[INSTRUÇÕES]
**a)** Reproduza fielmente o trecho do excerto sobre os abusos de menores que começa em "Perante tanta crueldade, tanto" e termina em "meio do caminho.", incluindo ambos.
**b)** Responda com base no excerto sobre os abusos de menores:
(i) Na ira justificada das pessoas, o que a Igreja vê?
(ii) Quantas crianças são vítimas das outras formas de abusos mencionadas?
(iii) Qual hermenêutica demonstra, mais uma vez, a sua limitação?

[EXCERTO SELECIONADO]
Quero repetir aqui claramente: ainda que na Igreja se constatasse um único caso de abuso – o que em si já constitui uma monstruosidade –, tratar-se-á dele com a máxima seriedade. Irmãos e irmãs: na ira justificada das pessoas, a Igreja vê o reflexo da ira de Deus, traído e esbofeteado por estes consagrados desonestos. O eco do grito silencioso dos menores, que, em vez de encontrar neles paternidade e guias espirituais, acharam algozes, fará abalar os corações anestesiados pela hipocrisia e o poder. Temos o dever de ouvir atentamente este sufocado grito silencioso.
É difícil, porém, compreender o fenómeno dos abusos sexuais contra os menores sem a consideração do poder, pois aqueles são sempre a consequência do abuso de poder, a exploração duma posição de inferioridade do indefeso abusado que permite a manipulação da sua consciência e da sua fragilidade psicológica e física. O abuso de poder está presente também nas outras formas de abusos de que são vítimas quase oitenta e cinco milhões de crianças, no esquecimento geral: as crianças-soldado, os menores prostituídos, as crianças desnutridas, as crianças raptadas e frequentemente vítimas do monstruoso comércio de órgãos humanos, ou então transformadas em escravos, as crianças vítimas das guerras, as crianças refugiadas, as crianças abortadas, etc.
Perante tanta crueldade, tanto sacrifício idólatra das crianças ao deus poder, dinheiro, orgulho, soberba, não são suficientes meras explicações empíricas; estas não são capazes de fazer compreender a amplitude e a profundidade deste drama. A hermenêutica positivista demonstra, mais uma vez, a sua limitação. Dá-nos uma explicação verdadeira que nos ajudará a tomar as medidas necessárias, mas não é capaz de nos indicar o significado. E hoje precisamos de explicações e significados. As explicações ajudar-nos-ão imenso no sector operativo, mas deixar-nos-ão a meio do caminho.

[DADOS FORNECIDOS]
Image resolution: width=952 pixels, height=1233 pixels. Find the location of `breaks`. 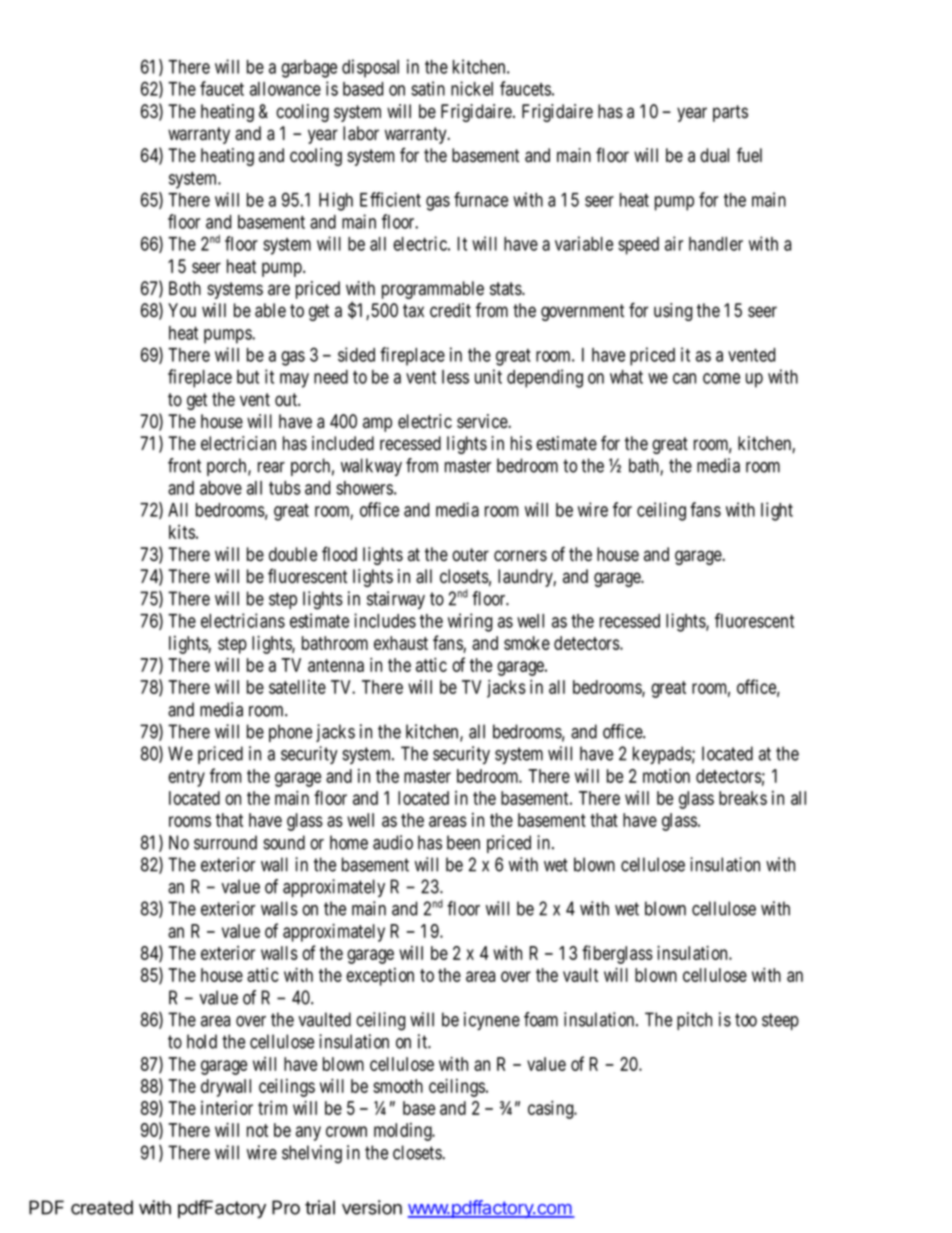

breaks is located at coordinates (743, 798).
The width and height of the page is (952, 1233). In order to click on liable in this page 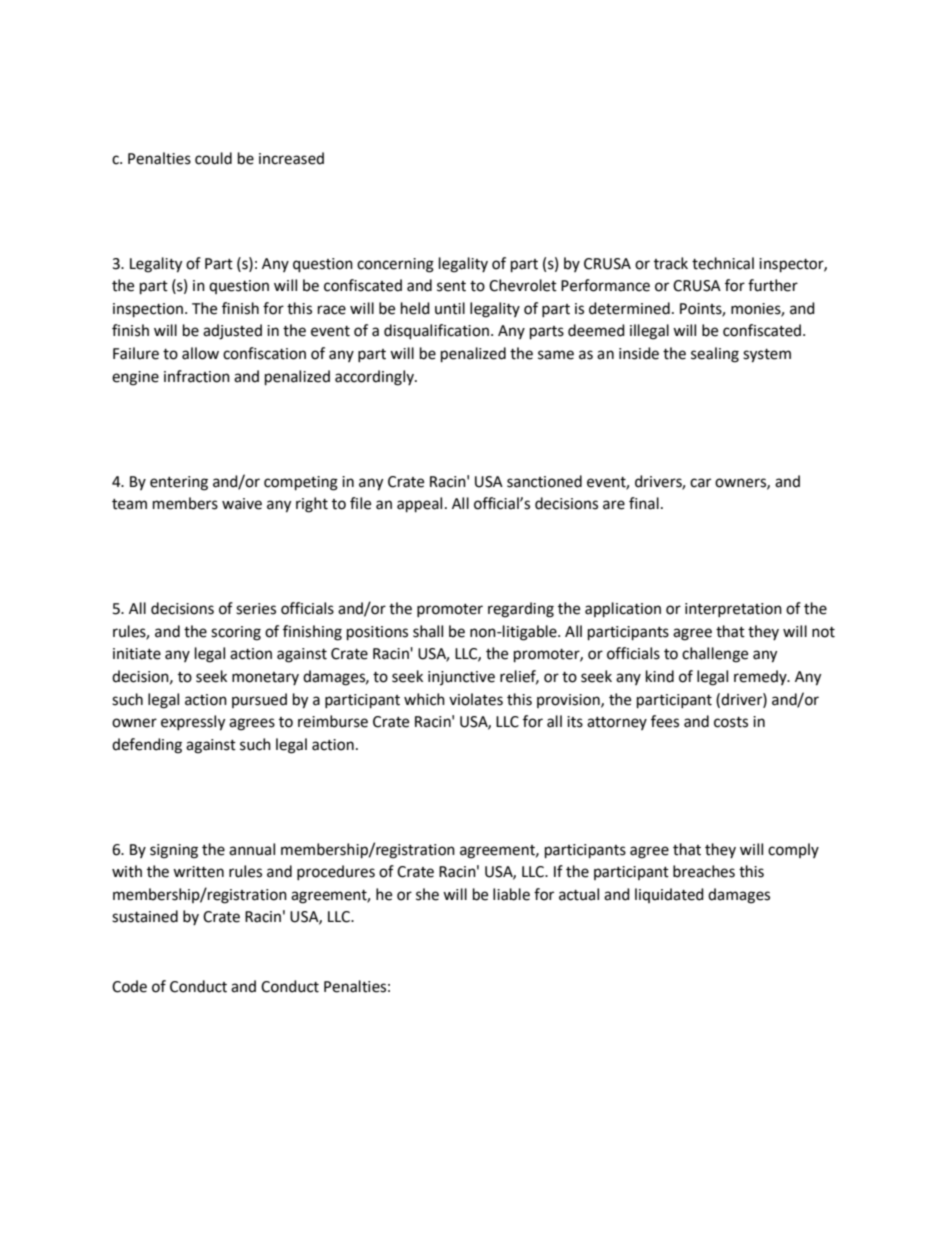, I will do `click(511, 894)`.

[RESPOSTAS ESPERADAS]
**a)**
Perante tanta crueldade, tanto sacrifício idólatra das crianças ao deus poder, dinheiro, orgulho, soberba, não são suficientes meras explicações empíricas; estas não são capazes de fazer compreender a amplitude e a profundidade deste drama. A hermenêutica positivista demonstra, mais uma vez, a sua limitação. Dá-nos uma explicação verdadeira que nos ajudará a tomar as medidas necessárias, mas não é capaz de nos indicar o significado. E hoje precisamos de explicações e significados. As explicações ajudar-nos-ão imenso no sector operativo, mas deixar-nos-ão a meio do caminho.

**b)**
(i) O reflexo da ira de Deus.
(ii) Quase oitenta e cinco milhões.
(iii) A hermenêutica positivista.